#### TASK INSTRUCTIONS
**a.** Echo the passage from the excerpt on Marx's prophecy, from "Liberty Fund, Inc." up to and including "and responsible individuals.", without any changes.
**b.** Using the excerpt on Marx's prophecy, decide whether each statement below agrees with it. Answer yes or no for each, and quote the words that decide it.
(i) Marx called his two theories the "concentration of capital" and "increasing misery."
(ii) In the summary of the theories, the smaller capitalists eliminate the large ones.
(iii) Marx expected the revolt to come after his own lifetime.
**c.** Write the next part of the excerpt on Marx's prophecy, starting right after its final sentence.

#### SELECTED EXCERPT
· · ·

Liberty Fund, Inc. is a private, educational foundation established to encourage the study of the ideal of a society of free and responsible individuals.


The “Crime” of the
Capitalists

“The ‘Crime’ of the Capitalists” was posthumously published in Ideas (Spring-Summer 1969). It is a reworking of an article Chodorov published in analysis (November 1945) under the title “Why We Have Socialism.”

More than a century ago Karl Marx prophesied the collapse of capitalism and the advent of socialism. In the stars of history were written two theories which foretold the inevitable. These theories he called the “concentration of capital” and “increasing misery.”

The theories and the prophecy are worked out in great detail over hundreds of pages of fine print, but briefly they come to this: private property contains within itself the seed of its own destruction; this is its exploitative character. The laborer is robbed of his product by way of the surplus value inherent in capitalism, and the capitalist cannot consume all that he confiscates; hence a burdensome abundance accumulates. There is nothing the capitalist can do about it, for the surplus comes from the very nature of private ownership. When the owners try to unload in the market, domestic or foreign, a competitive contest takes place. The large capitalists eliminate the smaller. Those who have much have more thrust upon them. This centralization of capital makes capitalism in time a top-heavy structure, ready to topple over at the first good push. Meanwhile, the lot of the workers becomes progressively worse; their desperation drives them eventually to revolt. The revolt must prosper because this vast army, enlarged by demotions from the capitalist class, is “disciplined, united, organized, by the very mechanism of the process of capitalist production itself.” At the right moment—Marx expected it in his lifetime— “the knell of capitalist property sounds. The expropriators are expropriated.”

· · ·

#### DATA TO EXAMINE
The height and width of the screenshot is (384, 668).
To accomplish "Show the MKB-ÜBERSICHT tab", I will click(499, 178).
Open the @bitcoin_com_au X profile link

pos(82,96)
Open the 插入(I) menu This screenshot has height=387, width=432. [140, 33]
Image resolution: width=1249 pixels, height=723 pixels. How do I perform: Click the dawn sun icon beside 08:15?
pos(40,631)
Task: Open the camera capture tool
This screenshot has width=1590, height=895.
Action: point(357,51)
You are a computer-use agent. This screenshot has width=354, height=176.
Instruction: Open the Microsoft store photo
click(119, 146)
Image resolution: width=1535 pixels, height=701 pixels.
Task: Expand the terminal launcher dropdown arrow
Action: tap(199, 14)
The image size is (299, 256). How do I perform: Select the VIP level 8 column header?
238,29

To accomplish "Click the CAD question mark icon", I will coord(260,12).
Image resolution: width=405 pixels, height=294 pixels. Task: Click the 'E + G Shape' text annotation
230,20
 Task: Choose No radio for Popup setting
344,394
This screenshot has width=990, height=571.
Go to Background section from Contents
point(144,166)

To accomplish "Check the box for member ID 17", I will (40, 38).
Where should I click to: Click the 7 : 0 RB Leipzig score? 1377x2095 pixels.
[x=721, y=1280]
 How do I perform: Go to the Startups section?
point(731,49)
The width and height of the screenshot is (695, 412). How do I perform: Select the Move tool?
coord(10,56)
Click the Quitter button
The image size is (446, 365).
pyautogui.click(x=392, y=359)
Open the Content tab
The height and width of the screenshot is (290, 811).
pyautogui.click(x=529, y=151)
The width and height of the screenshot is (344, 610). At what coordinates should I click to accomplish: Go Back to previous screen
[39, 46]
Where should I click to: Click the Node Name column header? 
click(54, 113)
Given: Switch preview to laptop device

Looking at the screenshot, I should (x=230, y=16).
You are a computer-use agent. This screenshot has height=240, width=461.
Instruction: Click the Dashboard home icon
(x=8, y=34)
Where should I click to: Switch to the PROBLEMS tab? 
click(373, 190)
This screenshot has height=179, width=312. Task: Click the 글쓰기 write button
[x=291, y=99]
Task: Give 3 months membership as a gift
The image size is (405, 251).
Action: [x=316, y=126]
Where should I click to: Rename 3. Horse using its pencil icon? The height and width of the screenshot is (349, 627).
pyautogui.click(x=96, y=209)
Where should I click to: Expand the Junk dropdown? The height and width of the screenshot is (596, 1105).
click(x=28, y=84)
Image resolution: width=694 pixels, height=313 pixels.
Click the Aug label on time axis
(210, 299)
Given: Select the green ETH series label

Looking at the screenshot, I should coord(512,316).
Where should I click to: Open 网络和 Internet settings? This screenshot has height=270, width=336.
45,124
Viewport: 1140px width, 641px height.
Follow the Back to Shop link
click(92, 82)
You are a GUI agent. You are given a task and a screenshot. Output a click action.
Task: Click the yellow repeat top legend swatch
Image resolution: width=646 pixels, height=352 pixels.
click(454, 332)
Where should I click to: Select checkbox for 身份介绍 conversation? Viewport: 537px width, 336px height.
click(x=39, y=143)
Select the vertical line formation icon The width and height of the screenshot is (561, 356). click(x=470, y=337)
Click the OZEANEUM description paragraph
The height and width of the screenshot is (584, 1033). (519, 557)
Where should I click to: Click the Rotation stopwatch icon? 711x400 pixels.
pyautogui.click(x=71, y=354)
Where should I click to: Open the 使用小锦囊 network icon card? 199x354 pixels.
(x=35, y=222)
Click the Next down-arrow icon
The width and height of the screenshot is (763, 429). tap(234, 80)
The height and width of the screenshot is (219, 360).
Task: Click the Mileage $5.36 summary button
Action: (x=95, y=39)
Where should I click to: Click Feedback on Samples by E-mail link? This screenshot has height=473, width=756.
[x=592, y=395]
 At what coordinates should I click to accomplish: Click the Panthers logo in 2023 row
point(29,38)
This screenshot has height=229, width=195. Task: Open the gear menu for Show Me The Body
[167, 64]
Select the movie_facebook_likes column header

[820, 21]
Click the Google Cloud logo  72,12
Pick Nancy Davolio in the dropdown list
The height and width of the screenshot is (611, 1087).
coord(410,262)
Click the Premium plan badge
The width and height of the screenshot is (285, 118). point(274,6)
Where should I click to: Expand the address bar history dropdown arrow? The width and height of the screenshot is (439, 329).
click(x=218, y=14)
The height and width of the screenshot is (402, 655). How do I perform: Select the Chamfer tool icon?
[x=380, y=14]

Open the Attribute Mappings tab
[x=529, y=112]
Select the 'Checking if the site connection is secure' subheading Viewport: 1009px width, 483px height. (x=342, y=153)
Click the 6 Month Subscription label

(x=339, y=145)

· · ·

#### ANSWERS PER TASK
**a.**
Liberty Fund, Inc. is a private, educational foundation established to encourage the study of the ideal of a society of free and responsible individuals.

**b.**
(i) Yes: "These theories he called the “concentration of capital” and “increasing misery.”"
(ii) No: "The large capitalists eliminate the smaller."
(iii) No: "Marx expected it in his lifetime"

**c.**
A century should be time enough to test these theories. And the evidence of this period, even as a number of his followers admit, hardly supports them. Instead of an increasing concentration of capital, the figures show a constantly expanding class of capital owners; instead of intensified misery, the lot of the proletariat has vastly improved, even if the general wage level seems out of kilter with the general increase in production. These “scientific” theories, like others by which Marx hoped to lift socialism out of dreamy utopianism, have been knocked awry by facts, and his prophecy, based on these theories, seems to have been the vision of an armchair revolutionist.

And yet, it happens that Marx did hit upon an eventuality. Private capitalism is indeed slipping, while socialism is stepping along.

At this point, we ought to attempt, at least, a formulation of a general definition of socialism. The task is complicated by the lack of agreement among socialists themselves as to what the term means. To some it is a goal, to others it is a system of revolutionary tactics; it is an end in itself, it is a means toward another end, and on what that ultimate end may be there are opinions; in truth, it must be said that to the vast majority of its devotees socialism is the undefined “good society” of which mankind has dreamed since the beginning of time. Since no all-inclusive definition is possible, the best that can be done is to find among the various shadings of doctrine some common thread of thought. And that is: the public ownership and operation of the means of production and exchange. This, of course, will not satisfy all, if any, groups. Some will take umbrage at the word “public” and demand that “social” be substituted; the lack of a social goal in this definition will shock many, though the inclusion of a specific goal would raise a howl of dissension; many socialists demand a limit to public ownership, while others would leave nothing but personal articles in the hands of the individual. However, the common denominator is inclusive enough to make a working definition.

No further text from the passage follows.